TestForge | Aidevops | 📊 Plogger ✍️ Blog 📚 Docs
plogger

AI DevOps Korea

Turn AI service development and operations into one improvement loop

Aidevops.kr covers LLMOps, RAG, agents, observability, evaluation, and cost-performance optimization for production AI services.

A Practical Guide to CQRS and Event Sourcing

· Updated Apr 22
CQRS and Event Sourcing diagram showing commands, aggregates, event store, projections, read model, and queries
CQRS separates write protection from read optimization, while Event Sourcing turns durable events into the backbone for projections and recovery.

CQRS and Event Sourcing are not architecture badges. They are ways to make business rules, state transitions, and read-side requirements explicit when a CRUD model starts hiding too much complexity.

Used well, they help a team answer hard questions with confidence:

  • Which business rule rejected this change?
  • What exactly happened before the incident?
  • How do we build multiple read models without loading the write model with query concerns?
  • Can we rebuild derived state after a bug, schema change, or reporting requirement?

Used poorly, they create a system that is harder to reason about than the original problem. The practical question is not whether the pattern is advanced. The practical question is whether the domain earns the extra operational cost.

What CQRS actually changes

CQRS splits the write side from the read side because they optimize for different concerns.

  • The write side protects invariants and business rules.
  • The read side optimizes for shape, latency, and query flexibility.
  • The two models can evolve independently as long as their contracts are clear.

That does not automatically mean separate databases, separate services, or a microservice architecture. A useful first step is often much smaller:

  • commands and queries use different handlers
  • aggregates only exist on the write side
  • read models are denormalized for the screens or APIs that need them

This smaller interpretation already removes a lot of accidental complexity from a traditional layered application.

What Event Sourcing actually changes

Event Sourcing stores state transitions as an ordered stream of domain events instead of storing only the latest row state.

▶ **ROWS**
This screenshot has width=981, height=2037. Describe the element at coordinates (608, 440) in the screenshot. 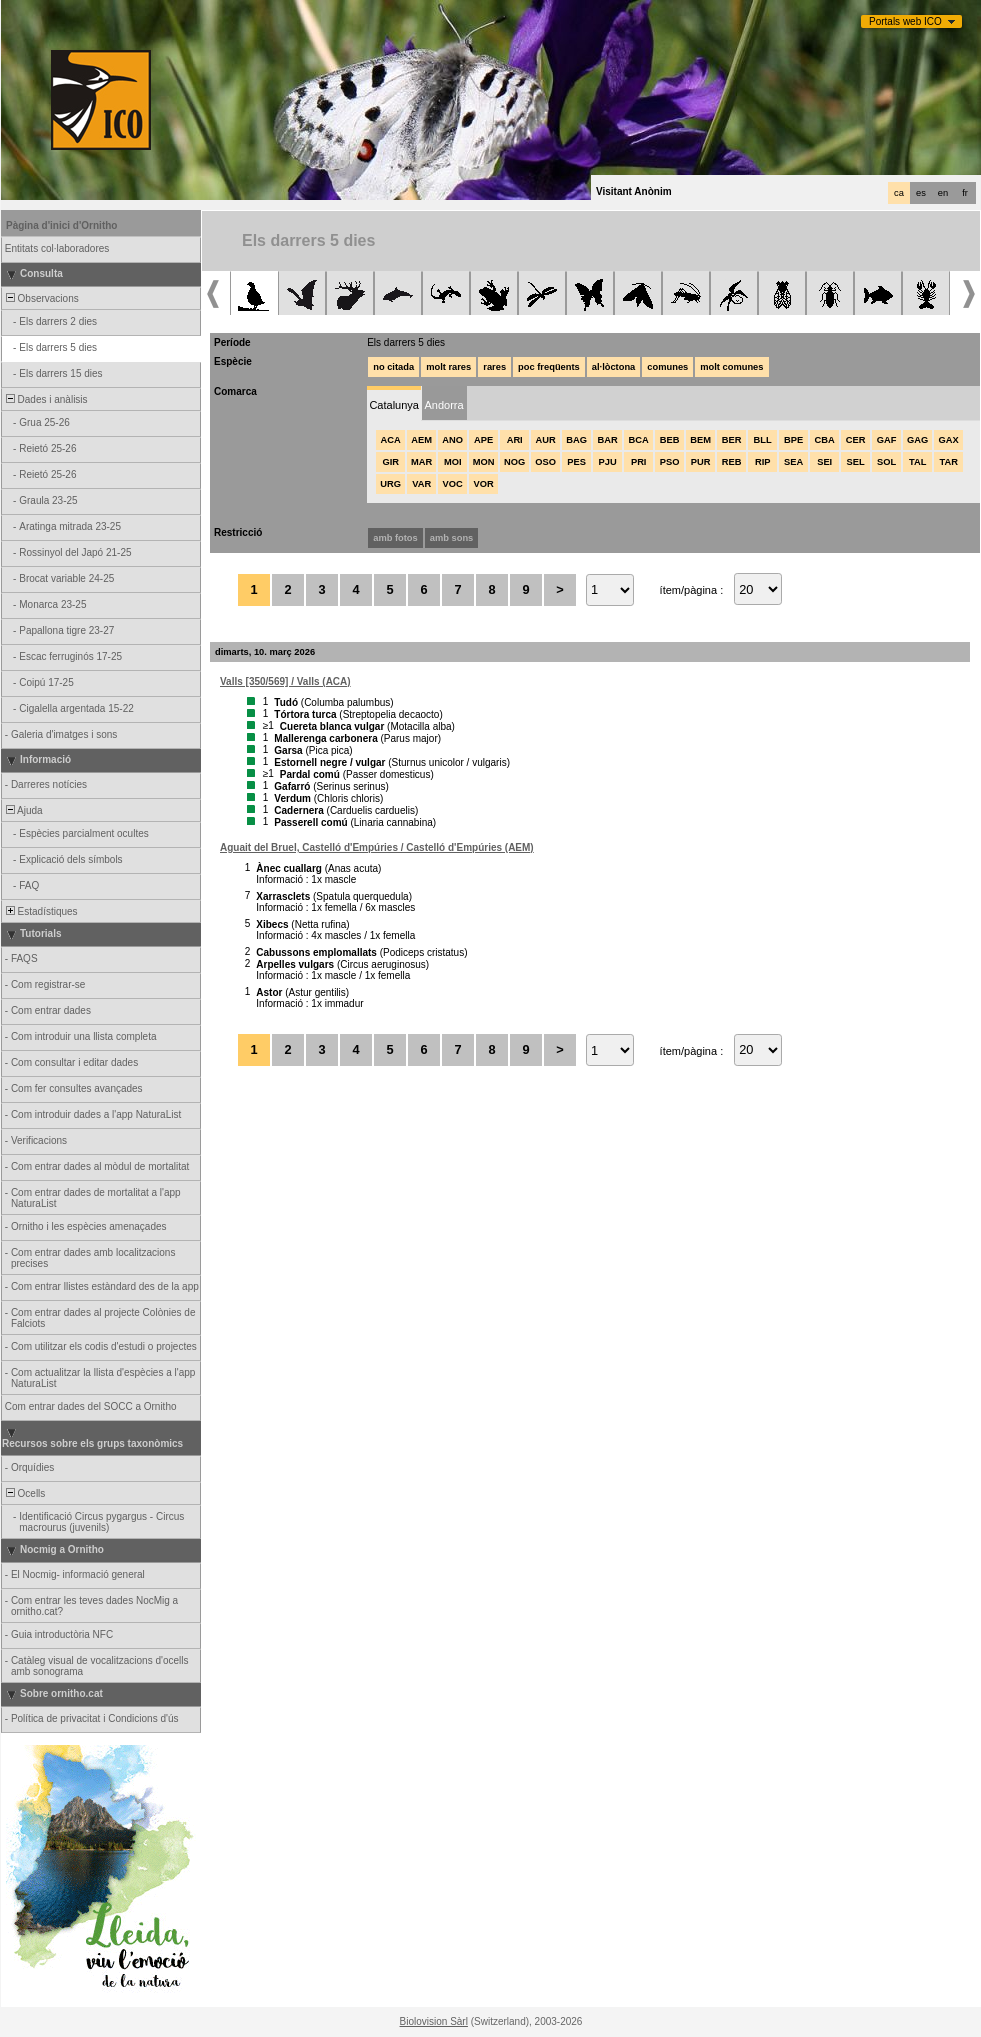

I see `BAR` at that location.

--

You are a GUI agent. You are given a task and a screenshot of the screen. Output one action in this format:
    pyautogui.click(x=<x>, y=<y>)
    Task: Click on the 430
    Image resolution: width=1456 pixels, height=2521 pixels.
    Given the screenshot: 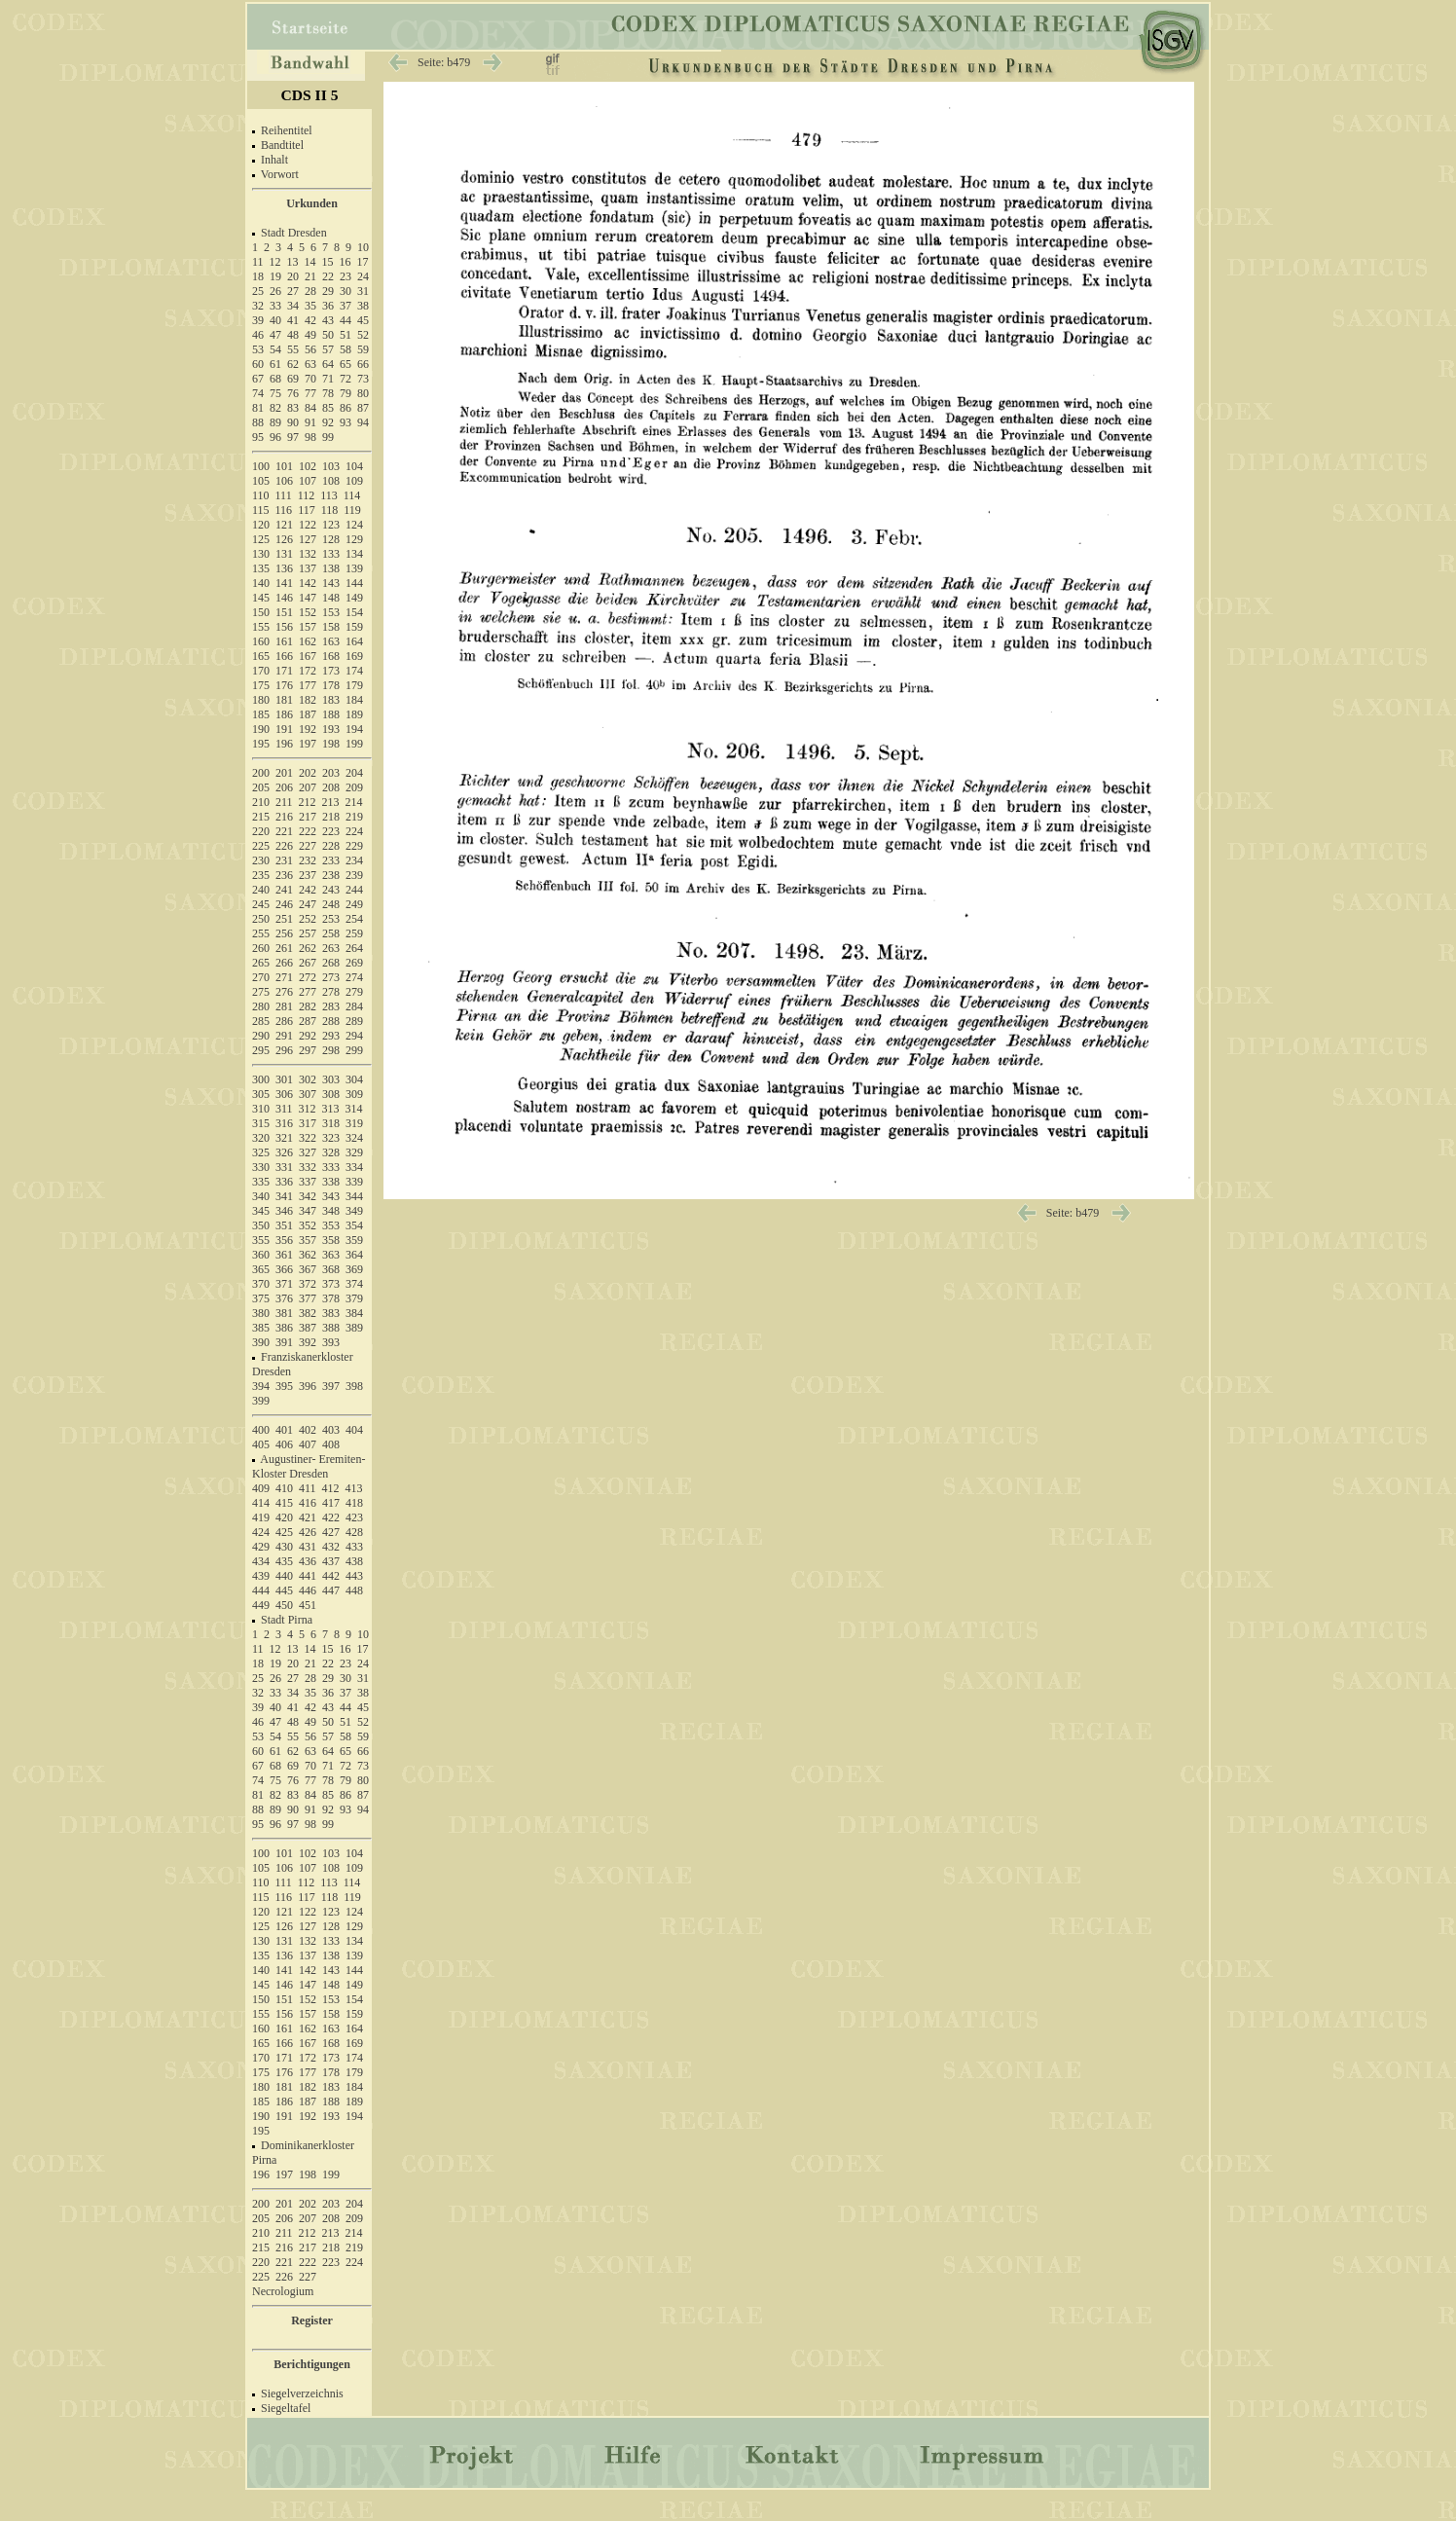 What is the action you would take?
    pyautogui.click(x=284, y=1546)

▶ **REQUIRED TASKS**
• 1. Check these three statements against the CQRS and Event Sourcing guide. Mark each yes or no, and quote the exact words from the guide that settle it.
(a) Using CQRS means the write side and the read side must sit in separate databases.
(b) Aggregates exist only on the write side.
(c) Event Sourcing keeps only the latest row state.
• 2. Write the next part of the CQRS and Event Sourcing guide, starting right after its last sentence.
Nothing in the listing is needed here.

▶ **ANSWERS PROVIDED**
• 1.
(a) No: "That does not automatically mean separate databases, separate services, or a microservice architecture."
(b) Yes: "aggregates only exist on the write side"
(c) No: "Event Sourcing stores state transitions as an ordered stream of domain events instead of storing only the latest row state."

• 2.
Instead of persisting account.balance = 150, you persist facts such as:

  • AccountOpened
  • FundsDeposited
  • FundsWithdrawn
  • OverdraftLimitRaised

Current state is reconstructed by replaying those events or by replaying from a snapshot plus the remaining events.

That design gives you valuable properties:

  • a durable audit trail of domain facts
  • a natural input stream for projections
  • the ability to rebuild read models after code or schema changes
  • a clearer model of how state changes over time

It also introduces serious responsibilities:

  • event schema evolution
  • replay performance
  • projection idempotency
  • monitoring lag between write and read sides
  • operational tooling for rebuilds and backfills

When CQRS and Event Sourcing are worth it

These patterns are usually justified when several of the following are true at the same time:

  • write-side business rules are dense and expensive to validate incorrectly
  • the same source of truth must feed many different read models
  • audit history is a business requirement, not a logging nice-to-have
  • time-travel, replay, and retroactive correction matter
  • teams need a stable domain event stream for downstream workflows

Good examples include:

  • financial ledgers and payment workflows
  • order lifecycles with compensation and fulfillment states
  • inventory domains where reservation, allocation, and release have business meaning
  • compliance-heavy back-office systems
  • collaborative systems where change history is part of the product value

Less convincing cases include:

  • straightforward admin CRUD
  • low-risk internal tools with simple reporting needs
  • domains where eventual consistency is unacceptable but distributed read models are still desired

If a normalized transactional model plus a few materialized views solves the problem, that is usually the better engineering decision.

Key decisions

  • events should be domain facts, not generic logs
  • aggregates should guard invariants, not become huge state holders
  • projections should be treated as replayable pipelines
  • eventual consistency must be acceptable
  • snapshots and versioning must be planned early

Those principles sound simple, but each one changes implementation strategy in a meaningful way.

Model events as business facts

Events should describe something the business would recognize as having happened. That usually means past-tense, domain-specific names and payloads that preserve business intent.

Better event names:

  • OrderPlaced
  • PaymentAuthorized
  • ShipmentDispatched

Weaker event names:

  • OrderUpdated
  • RowChanged
  • StatusSet

Generic events are tempting because they look flexible, but they move meaning out of the model and into scattered application code. A stream full of vague mutation events becomes difficult to replay, reason about, and integrate with safely.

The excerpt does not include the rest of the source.